**TEXT**
******************************
Rufer in der Regenwüste


Weit weg vom hippen London, im schottischen Regenloch Glasgow, keimt die neueste Rockhoffnung Großbritanniens heran. Ausgerechnet Texas nennt sich das Quartett um die spröde Frontfrau Sharleen, das mit spartanischen Rocksongs zur Speerspitze einer neuen Bewegung gegen Sample-Wut und Electro-Trends wurde. Hanspeter Künzler trotzte für ME/Sounds dem schottischen Dauer-Regen.

Man sagt, Glasgow sei eine schöne Stadt. Nach unserem Anflug können wir zu dem Thema nichts Verbindliches sagen. Immerhin aber sind wir nun intim vertraut mit der Anatomie dicker Regenwolken und zugehöriger nasser Bindfäden. „Wie schade!“ ruft „Rab“ zu unserer Begrüßung und wischt mit dem Parka Ärmel übers Grau des Panoramafensters von Glasgow Airport: „Gestern noch hat die Sonne geschienen!“.
******************************
**BEREITGESTELLTE DATENSÄTZE**

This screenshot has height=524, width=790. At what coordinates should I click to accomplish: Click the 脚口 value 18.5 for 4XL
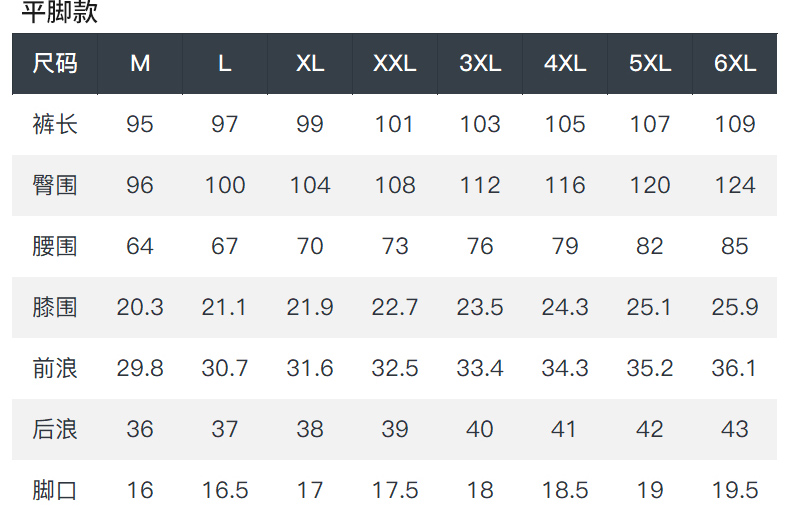[565, 490]
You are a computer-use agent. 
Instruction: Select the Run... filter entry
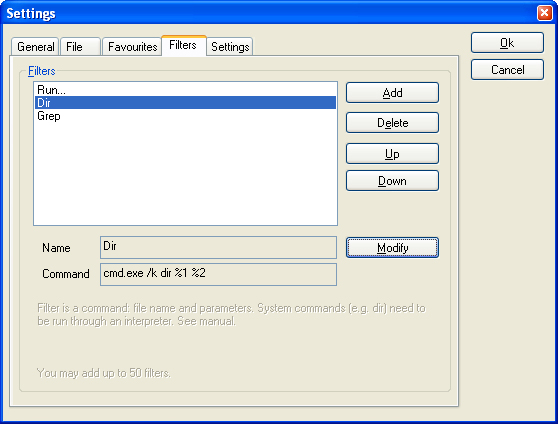[185, 90]
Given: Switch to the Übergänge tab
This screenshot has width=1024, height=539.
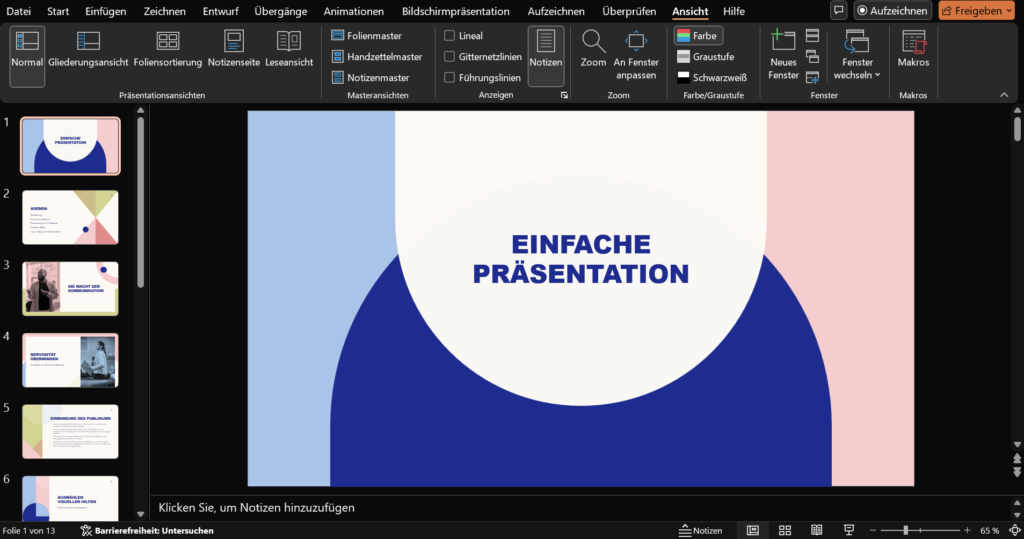Looking at the screenshot, I should [x=283, y=11].
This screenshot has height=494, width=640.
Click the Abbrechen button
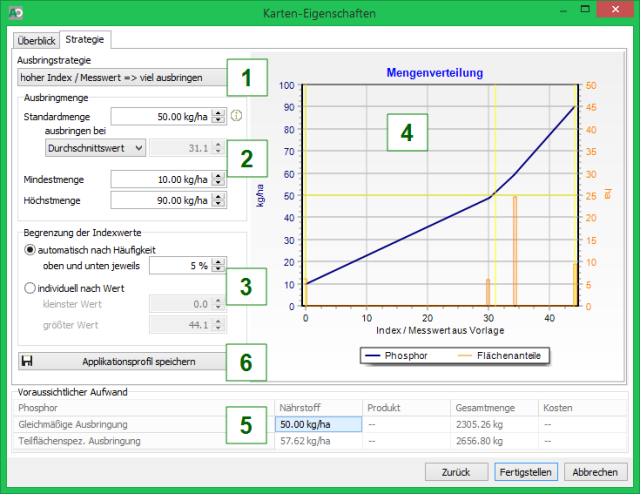tap(594, 471)
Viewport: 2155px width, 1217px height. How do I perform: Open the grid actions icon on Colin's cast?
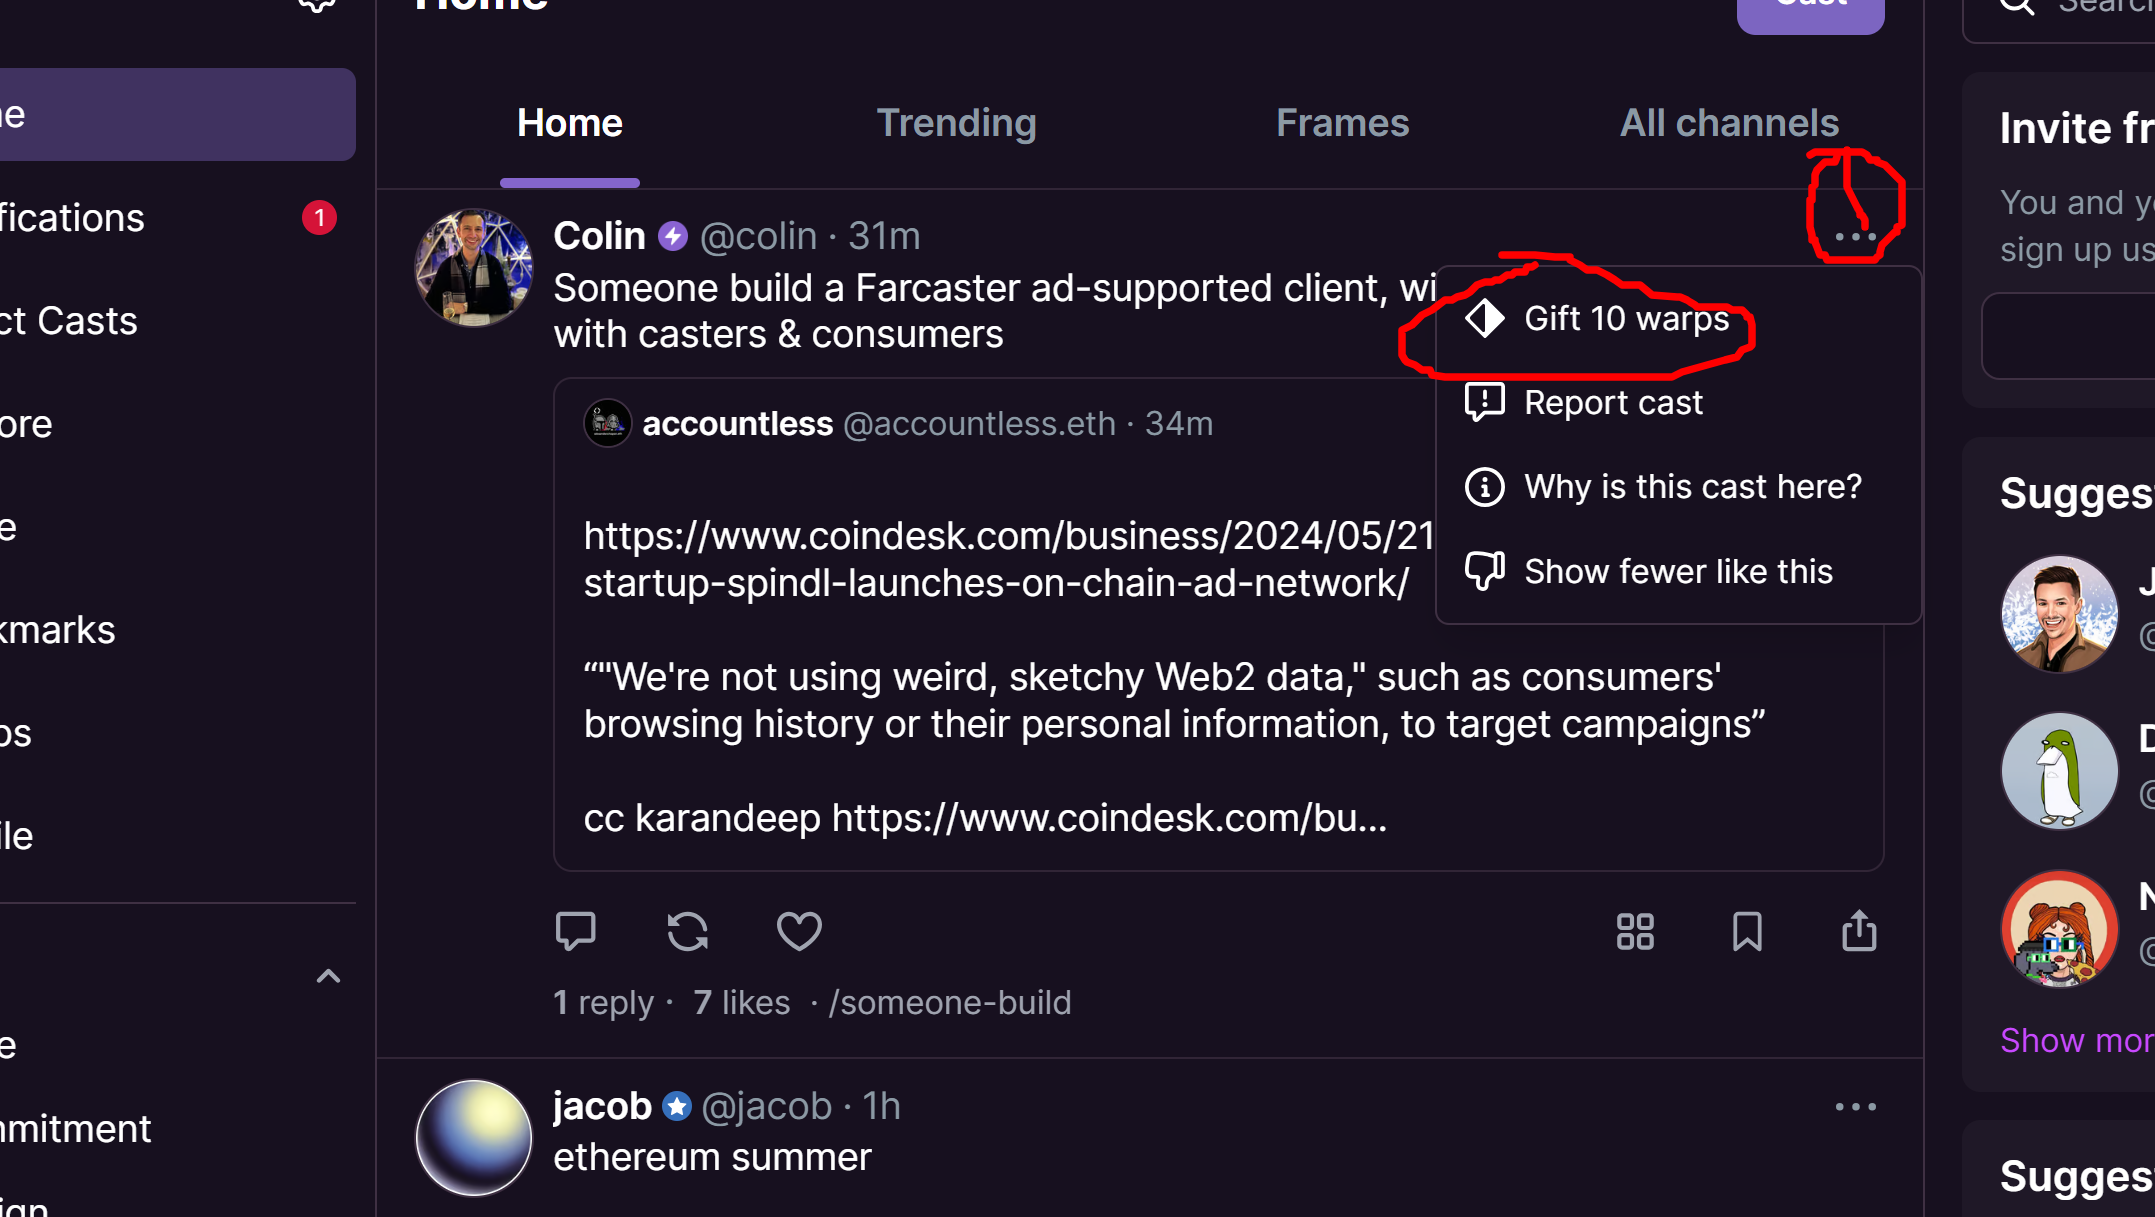click(1635, 931)
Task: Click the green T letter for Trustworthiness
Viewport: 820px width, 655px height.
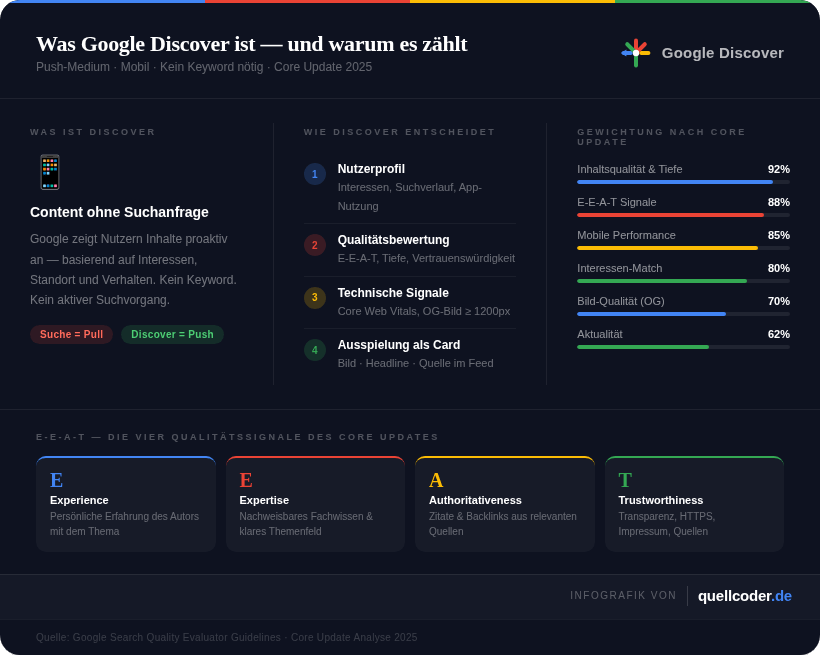Action: [x=625, y=480]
******************************
**ZU ERLEDIGEN**
A: Wodurch wurde das Quartett um Sharleen laut dem Text zur Speerspitze einer neuen Bewegung, und wogegen richtet sich diese Bewegung? Antworte in einem bis drei Sätzen.
B: Wie heißt die Frontfrau der Band Texas laut dem Text?
C: Schreibe den Text über die Band Texas nach seinem letzten Satz weiter.

**LÖSUNGEN**
A: Das Quartett wurde mit spartanischen Rocksongs zur Speerspitze dieser Bewegung. Sie richtet sich gegen Sample-Wut und Electro-Trends.

B: Sharleen.

C:
Rab ist der Co-Manager unseres Reisezieles: Texas aus/in Glasgow. Eine lange, gebückte Figur mit Sorgentaschen unter den Augen, um die Ohren vorzeitig angegraut. Er lenkt einen dunkelblauen Mercedes der 60er Jahre durch den Regen, für den er sich erneut zu entschuldigen versucht. „Ash“ hieß seine eigene Band, die er vor Jahren in Glasgow gegründet hatte. “ Wir waren von Nice beeinflußt, you remember: Keith Emerson.“

Bands wie Ash gab es wie Whisky in Schottland. Manche Musiker sattelten auf Nordsee-Öl-Arbeiter an der Ostküste um, als der Ernst des Lebens anbrach. Ein paar Verwegene starteten Kleinstudios in den Kellern ihrer Schwestern. Dem Humus entwuchsen erste schottische Erfolgskombos wie die Average White Band oder Nazareth. Erst die Punks aber schossen mit ihrer „Alles ist machbar, Herr Nachbar“-Attitüde das Pop-Job-Monopol von London endgültig ab.

„Punk“ im Sinne der Pistols erreichte Schottland zwar zu spät, doch machte das Beispiel Schule, an die Richtigkeit der eigenen Ideen zu glauben, auch wenn das restliche Business eben anderswohin schaute. Bands wie Altered Images, Orange Juice oder Simple Minds profitierten von der Verblüffung Pop-Londons, das sogleich den Trend „schottischer New Wave“ ortete, fixierte und also totglaubte. Irrtum: Kellerstudios wie das von Rab und die lokale Klubszene waren nun kräftig genug, Talente über die Wüste zu tragen, die zwischen der Borniertheit von London und den Hoffnungen Schottlands liegen.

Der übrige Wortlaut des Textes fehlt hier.